If there was a more unusual pair of brothers in the
tractor-manufacturing world than Marshall T. and Milton O. Reeves,
they have been well hidden. Between them, the Columbus, Ind., pair
invented a six-wheeled and an eight-wheeled automobile, wrote a
booklet of directions on how to play the game of roque, founded and
pastored a church, included sermons in Reeves & Co.
agricultural products catalogs, donated half a million dollars to
church missions, invented the variable transmission, had a
well-known writer dedicate a work to the Reeves auto, worked
side-by-side with factory hands, and, oh yes, manufactured Reeves
steam traction engines, cars, buses, tractors and gas engines.
Youth No Hindrance
Marshall Reeves was still in his teens, plowing corn on his
father’s farm with the old conventional double shovel plow in 1869,
when he was struck with an idea. As The Evening Republican
newspaper of Columbus, Ind., reported, “The day being hot and the
task not a pleasant one, the youth began thinking in terms of
labor-saving machinery with the result that he devised a plow on
which two double shovels were fastened, one a right-hand and the
other a left. He was then able to plow a row of corn at one
operation instead of merely a half row as he had done in the
Thus, the inventive genius of Marshall Reeves was unleashed. His
father helped improve the device and in 1874 Marshall, his father
and uncle Alfred B. Reeves formed Hoosier Boy Cultivator Co. They
began manufacturing that childhood invention, the “Hoosier Boy
Tongueless Corn Plow.” In 1879 the name Reeves & Co. was taken,
as Marshall had been busy inventing other Reeves items as well:
threshers, straw stackers, separators, corn shellers and clover
hullers - all under the Reeves name. During his lifetime, Marshall
was credited for more than 50 patents.
In the same year, the other half of the dynamic duo, Milton
Reeves (13 years younger than Marshall) worked in a sawmill in
Columbus. There he saw that workers could not control the speed of
the pulleys used to power woodcutting saws. The high speeds caused
wood to split and resulted in a great deal of profit-cutting waste.
After some months of study and experimentation, he in-vented a
variable-speed transmission to control how fast the saws cut.
During his lifetime, Milton patented more than 100 different items.

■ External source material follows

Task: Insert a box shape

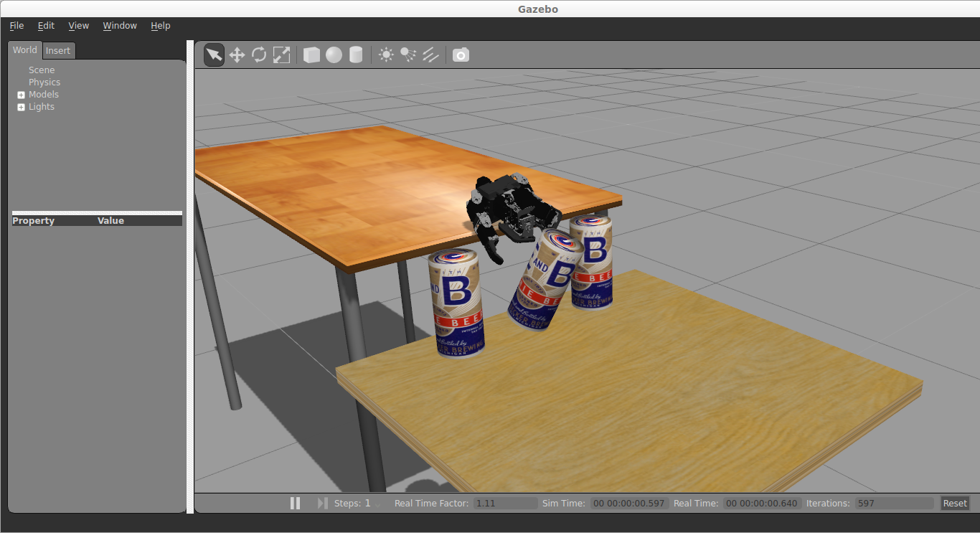Action: 311,55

In September 1888, Milton, along with Marshall, M.M. Reeves and
A.B. Reeves bought Edinburg Pulley Co., moved it to Columbus, and
renamed it Reeves Pulley Co.
“The day being hot and the task not a pleasant one, the
youth began thinking in terms of labor-saving machinery.” – The
Evening Republican newspaper of Columbus, Ind.
Reeves Gas Engines
Though it is unclear when Reeves Pulley Co. began manufacturing
gas engines, it appears it might have been about 1911. In 1913, 1
HP and 2 HP engines were introduced “to replace the 1-1/2 HP size
announced in 1911,” according to C.H. Wendel in American Gasoline
Engines Since 1872. Other sizes built included 3, 4, 6, 12 and 15
The engines lasted through 1915, something of a surprise
considering the company spared no expenses for their machines and
thus had them priced higher than others on the market. They bored
and reamed each piston, adding two brass bushings and a wrist pin,
which floated in the piston rather than in the connecting rod.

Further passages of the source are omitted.